---------- Material provided ----------

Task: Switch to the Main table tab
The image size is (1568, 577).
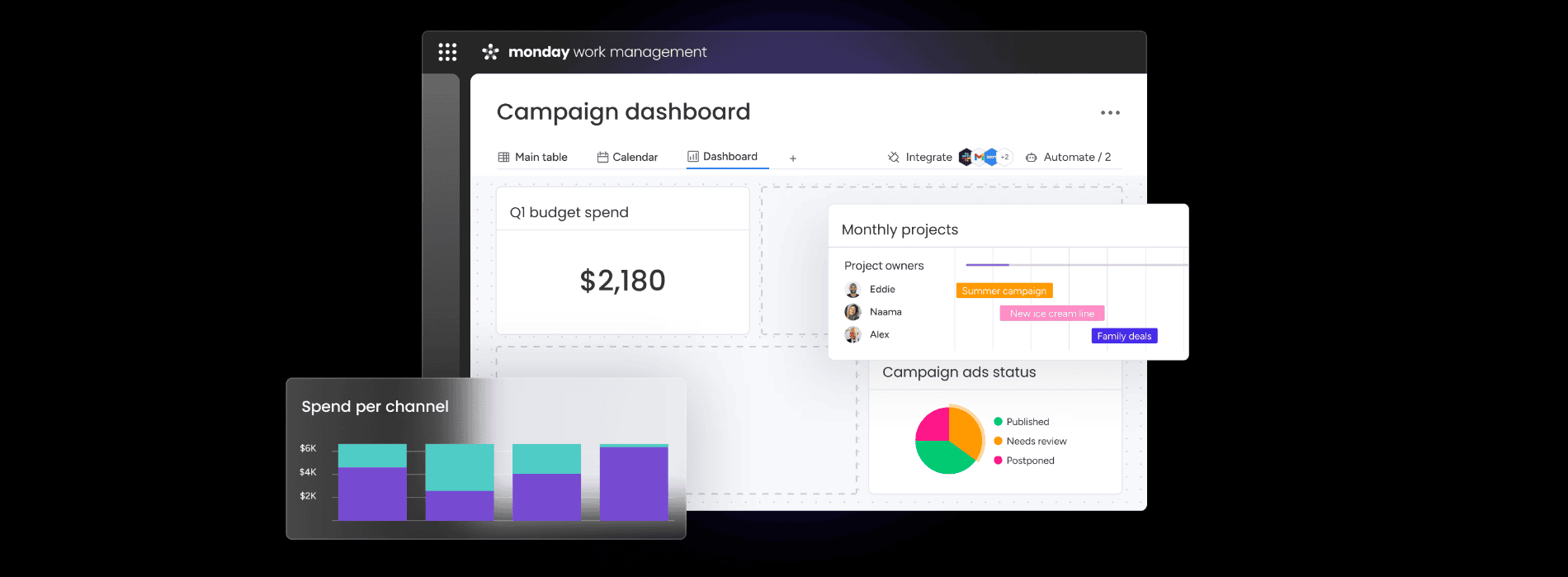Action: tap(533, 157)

----------
---------- Material provided ----------

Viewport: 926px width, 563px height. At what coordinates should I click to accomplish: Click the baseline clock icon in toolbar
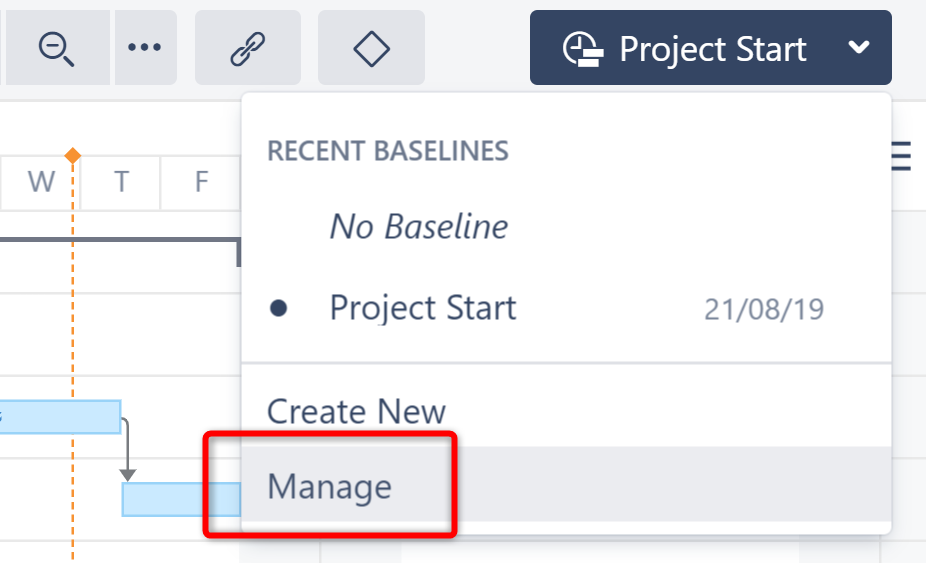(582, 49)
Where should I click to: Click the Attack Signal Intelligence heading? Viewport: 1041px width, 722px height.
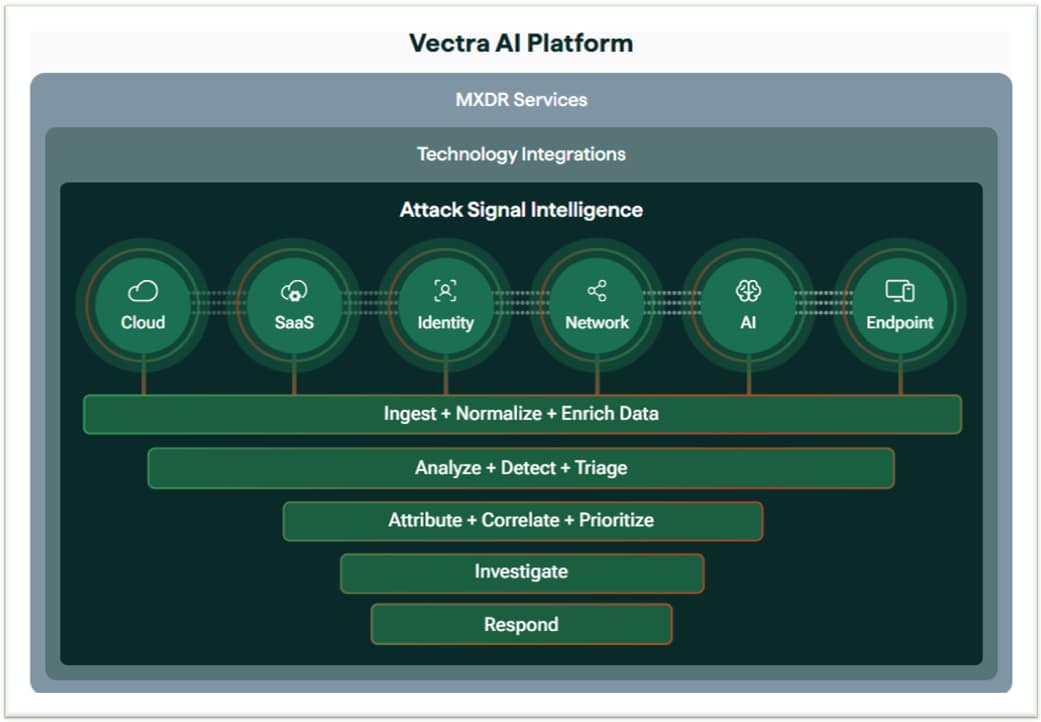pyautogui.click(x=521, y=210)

----------

The request:
Rescale the part that opens with the line containing "Viewport: 926px width, 563px" and closes with the line containing "pyautogui.click(x=521, y=210)", both ends included, and give only those lines again, requests included. Multiply every coordinate in the answers by 1.45 and round to whole numbers, with halves rounding up, leaving the pictures out of your answer.

The response:
Viewport: 926px width, 563px height. At what coordinates should I click to accomplish: Click the baseline clock icon in toolbar
(844, 71)
Where should I click to: Click the Attack Signal Intelligence heading? Viewport: 1041px width, 722px height.
pyautogui.click(x=755, y=305)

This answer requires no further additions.